Aujourd’hui, dimanche, je suis allée, l’après-midi, dans la chambre de Joseph. Les deux chiens me suivent, empressés; ils ont l’air de me demander où est Joseph… Un petit lit de fer, une grande armoire, une sorte de commode basse, une table, deux chaises, tout cela en bois blanc; un porte-manteau qu’un rideau de lustrine verte, courant sur une tringle, préserve de la poussière, tel en est le mobilier. Si la chambre n’est pas luxueuse, elle est tenue avec un ordre, une propreté extrêmes. Elle a quelque chose de la rigidité, de l’austérité d’une cellule de moine dans un couvent. Aux murs peints à la chaux, entre les portraits de Déroulède et du général Mercier, des images saintes, non encadrées, des Vierges… une Adoration des Mages, un massacre des Innocents… une vue du Paradis… Au-dessus du lit, un grand crucifix de bois noir, servant de bénitier, et que barre un rameau de buis bénit…
Ça n’est pas très délicat, sans doute… je n’ai pu résister au désir violent de fouiller partout, dans l’espoir, vague d’ailleurs, de découvrir une partie des secrets de Joseph.
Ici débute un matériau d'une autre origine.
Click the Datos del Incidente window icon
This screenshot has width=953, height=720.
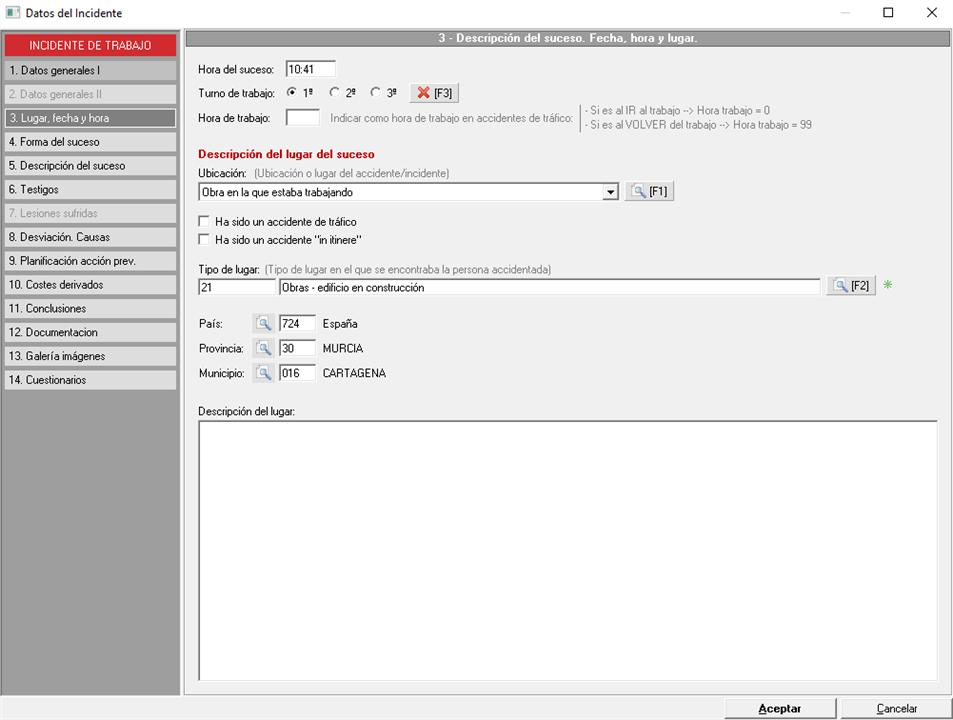point(13,13)
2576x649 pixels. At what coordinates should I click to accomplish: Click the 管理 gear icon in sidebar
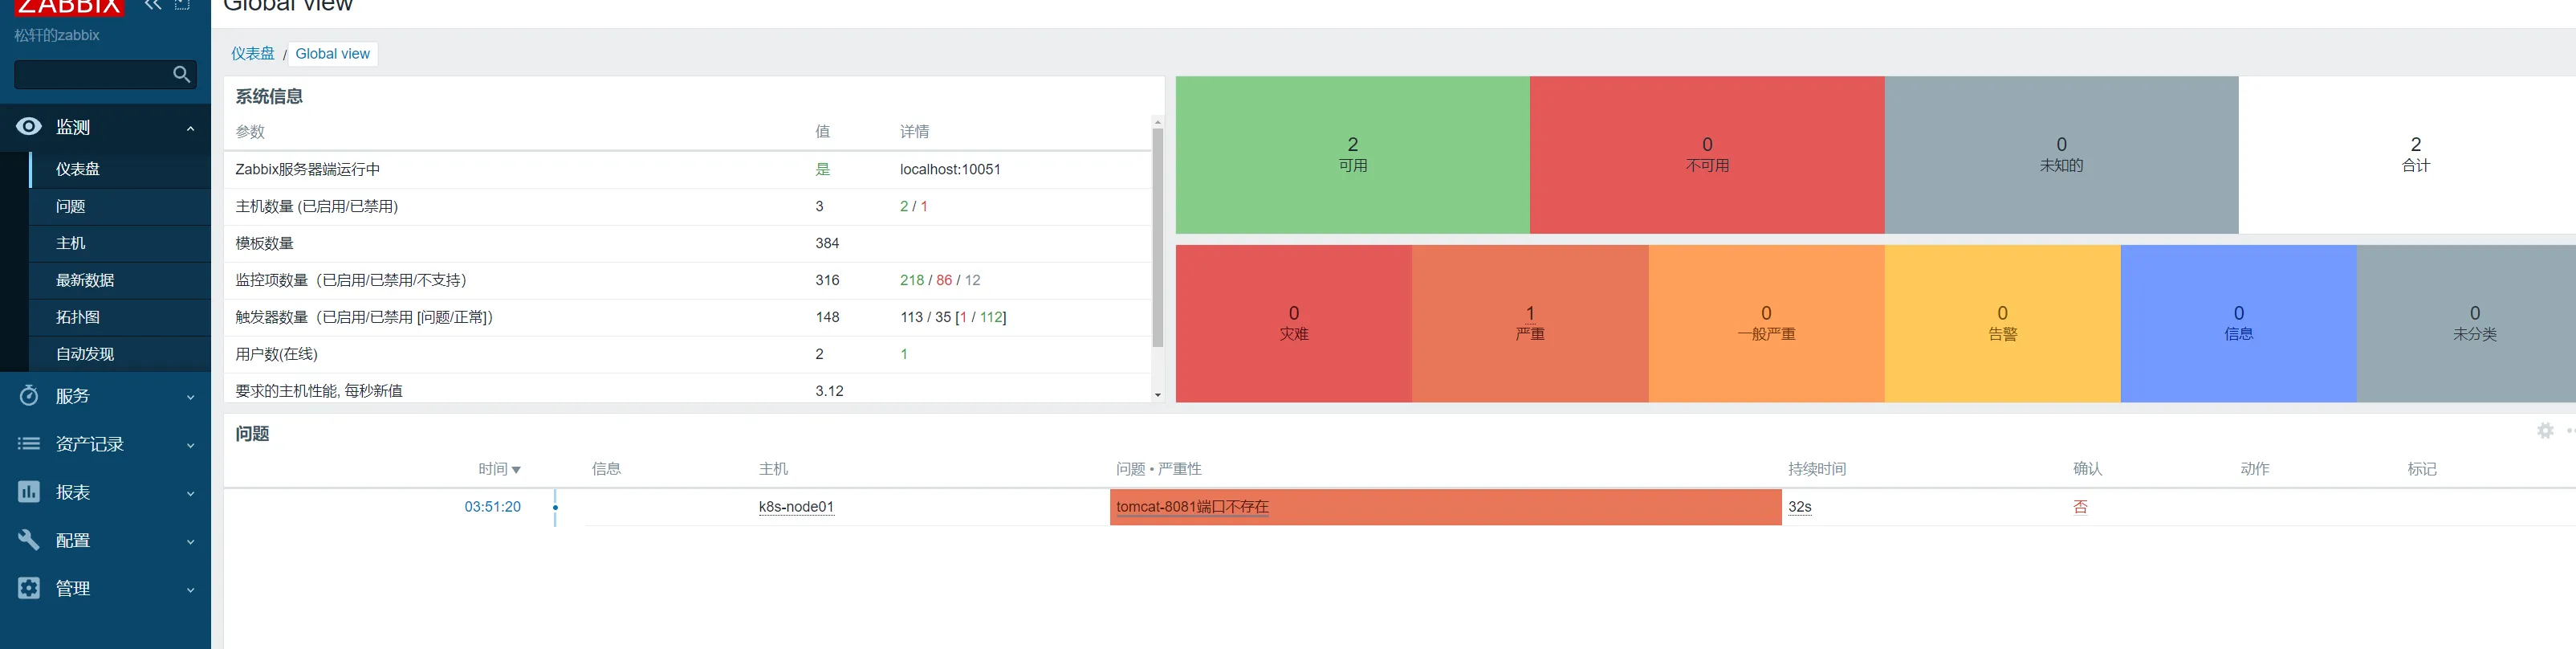coord(29,588)
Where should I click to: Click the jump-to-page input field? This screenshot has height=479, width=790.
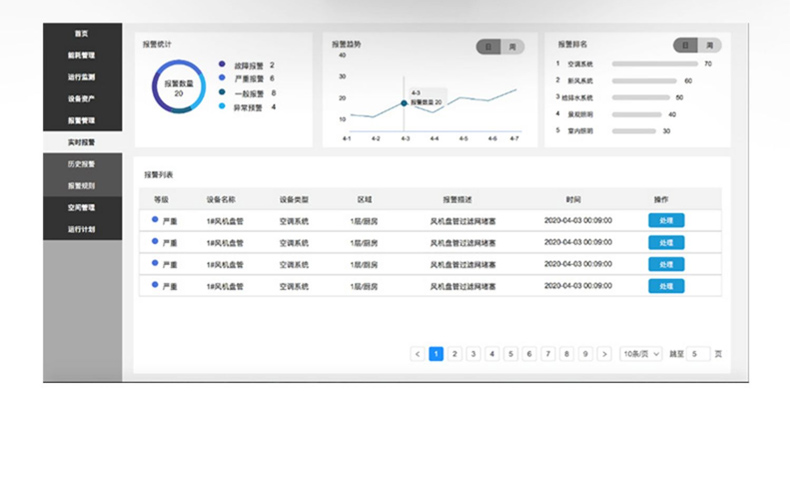point(698,354)

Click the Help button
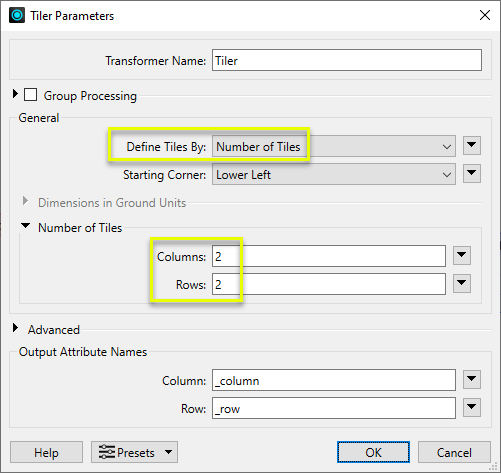pos(46,452)
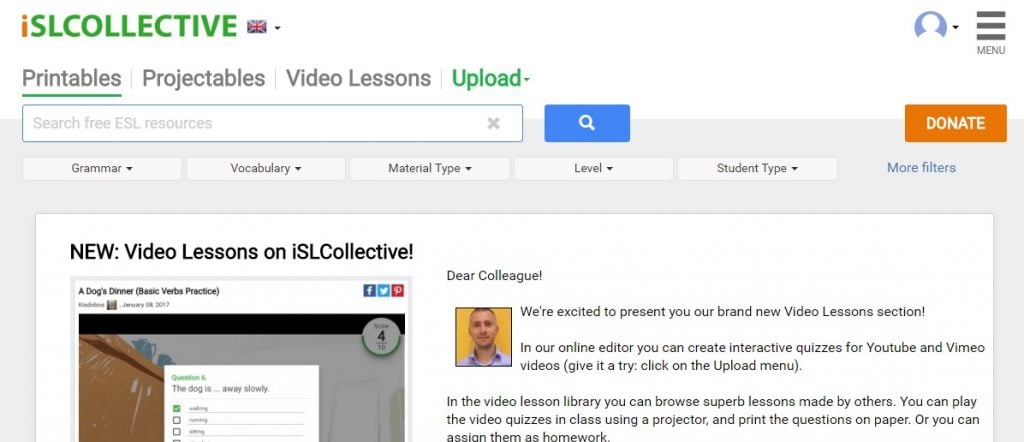Open the UK flag language selector
Screen dimensions: 1024x442
(263, 27)
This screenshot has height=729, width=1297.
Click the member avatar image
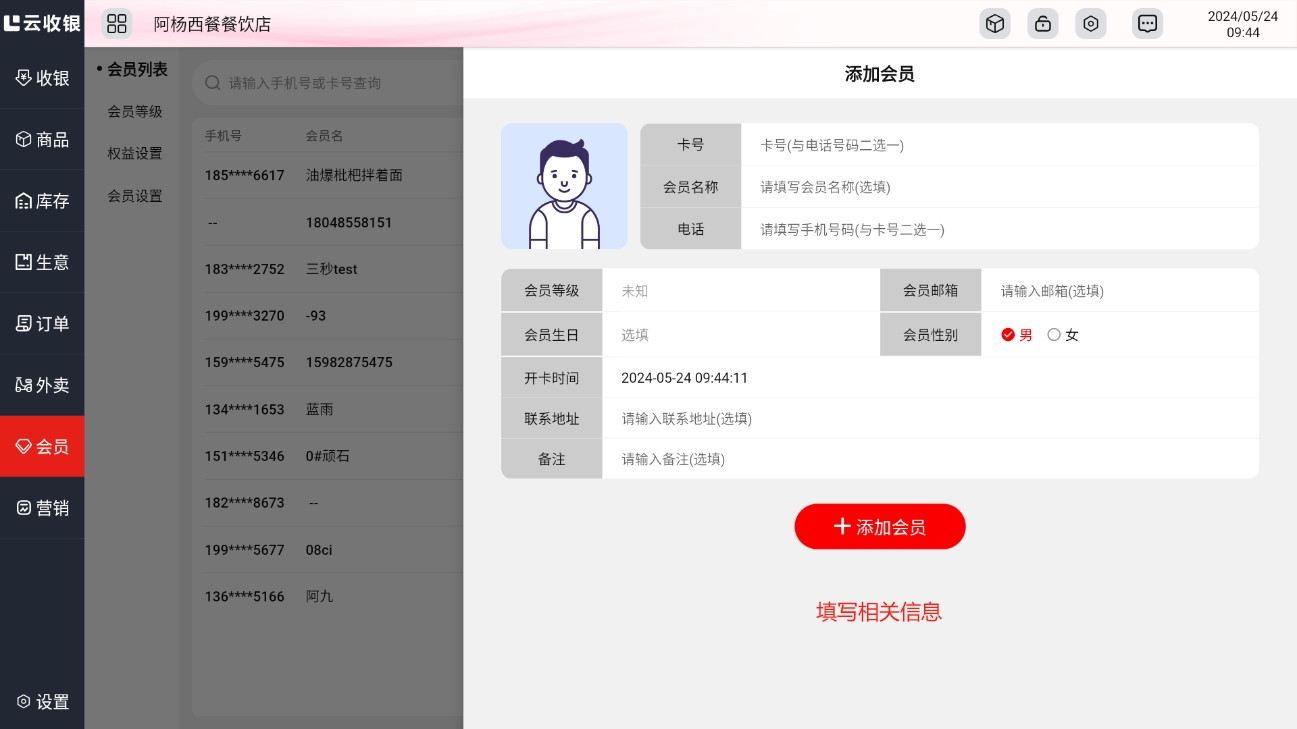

Rien n’est mystérieux, dans cette chambre, rien ne s’y cache. C’est la chambre nue d’un homme qui n’a pas de secrets, dont la vie est pure, exempte de complications et d’événements… Les clés sont sur les meubles et sur les placards; pas un tiroir n’est fermé. Sur la table, des paquets de graines et un livre: Le Bon Jardinier … sur la cheminée, un paroissien dont les pages sont jaunies, et un petit carnet où sont copiées différentes recettes pour préparer l’encaustique, la bouillie bordelaise, et des dosages de nicotine, de sulfate de fer… Pas une lettre nulle part; pas même un livre de comptes. Nulle part, la moindre trace d’une correspondance d’affaires, de politique, de famille ou d’amour… Dans la commode, à côté de chaussures hors d’usage et de vieux becs d’arrosage, des tas de brochures, de nombreux numéros de La Libre Parole . Sous le lit, des pièges à loirs et à rats… J’ai tout palpé, tout retourné, tout vidé, habits, matelas, linge et tiroirs. Il n’y a rien d’autre!… Dans l’armoire, rien n’est changé… elle est telle que je la laissai lorsque, voici huit jours, je la rangeai, en présence de Joseph… Est-il possible que Joseph n’ait rien?… Est-il possible qu’il lui manque, à ce point, ces mille petites choses intimes et familières, par où un homme révèle ses goûts, ses passions, ses pensées… un peu de ce qui domine sa vie?… Ah! si pourtant… Du fond du tiroir de la table je retire une boîte à cigares, enveloppée de papier, ficelée par un quadruple tour de cordes fortement nouées… À grand’peine, je dénoue les cordes, j’ouvre la boîte et je vois sur un lit d’ouate cinq médailles bénites, un petit crucifix d’argent, un chapelet à grains rouges… Toujours la religion!…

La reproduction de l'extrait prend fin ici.